Can Trump Save America's Victims?

Donald Trump has come to save America. Among the devices he used was his capacity to reinforce the sense of victimization of large groups of voters.

He is not alone in this. The business of both major parties is to save victims. This seems like a laudable goal. The problem is, the parties need an ever-increasing supply of victims to save.

The consequence is that they've adopted a business model based first on creating large categories of victims, then on pretending to save them. This keeps people dependent on the parties for solutions that never come.

Trump did not invent this. He simply took advantage of tools the major parties had crafted for him.

The Democratic Party defines women, blacks, Hispanics, students, and immigrants as victims. The Republican Party defines men, blue collar workers, gun owners, small business operators, corporate executives, and Americans as victims.

President Trump adopted the victims of the Republicans, and added enough Democratic victims to generate an electoral college majority.

It's not that each of these groups is not victimized, some more than others. It's that through identity politics, they are defined as intrinsically victims, in need of saving.

This way, each party can crusade to save their victims. They never succeed, but so long as they try, the victims have nowhere else to go.

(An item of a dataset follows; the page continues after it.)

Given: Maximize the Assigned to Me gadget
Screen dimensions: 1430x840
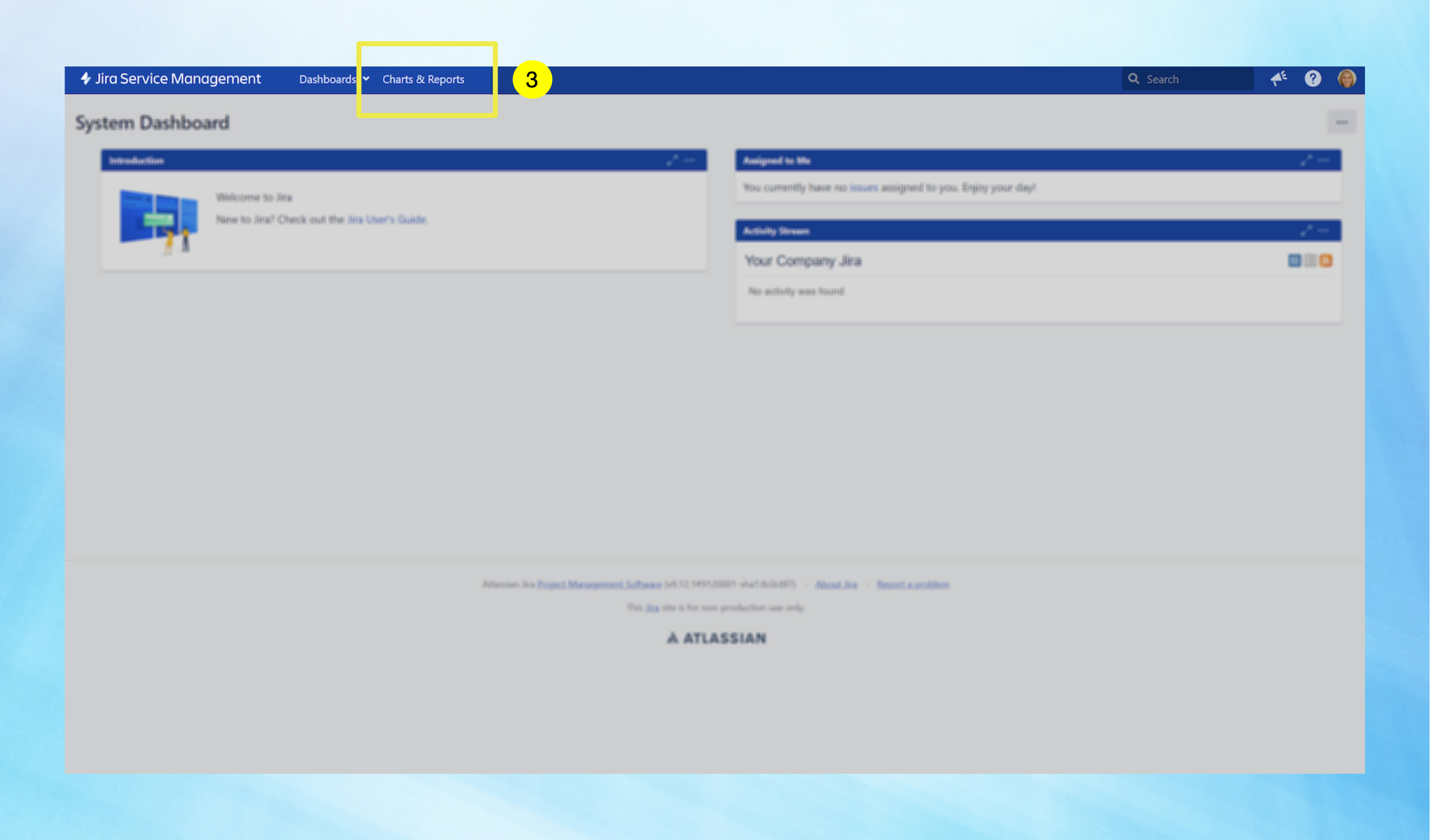Looking at the screenshot, I should tap(1306, 161).
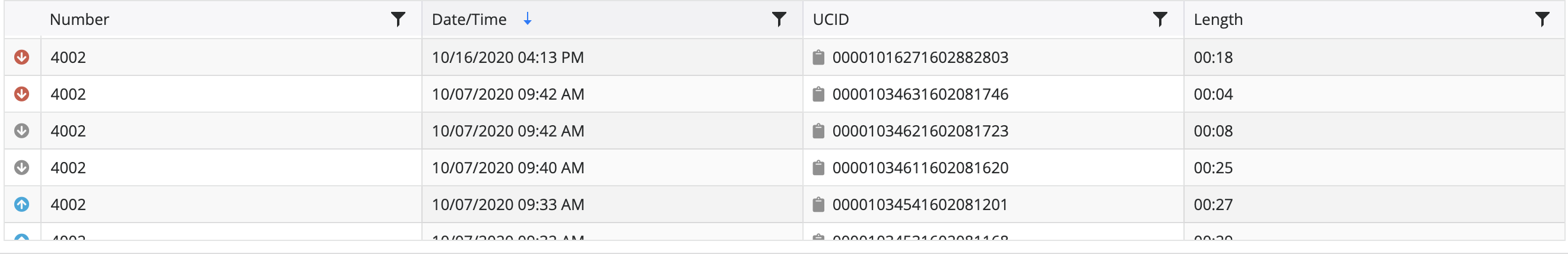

The other party is busy saving their adversaries.

The result of trying to make everyone, on all sides, feel like dependent victims is to disempower them. People who feel disempowered become like children making demands on their parents, because they have no power to choose on their own. On the other hand, people who feel empowered - who know the power they have inside them - become adults who can engage with other adults, and make choices that serve one another.

Today, victimization is so standardized that there's a perverse competition afoot to claim status as the most victimized of all the victim groups.

The impulse to save others is a healthy one, when others are in dire need of saving. But a savior complex is simply a gentle form of bigotry that disempowers whole groups based on the barriers they otherwise have the power to overcome.

The chief ugliness of a worldview based on saving victims - though there are plenty of aspects that are ugly - is that the result is to create even more victims.

Whether you hope for the best or fear for the worst under President Trump, this is a moment for us to decide between two roles:

Are we all dependent children, victims who need to be saved, either by our new president or from him? This is the way to make Donald Trump great.

Or, are we all proud adults, accomplished and in charge of our own lives, who will take control of this presidency for the good of the nation? This is the way to make America great.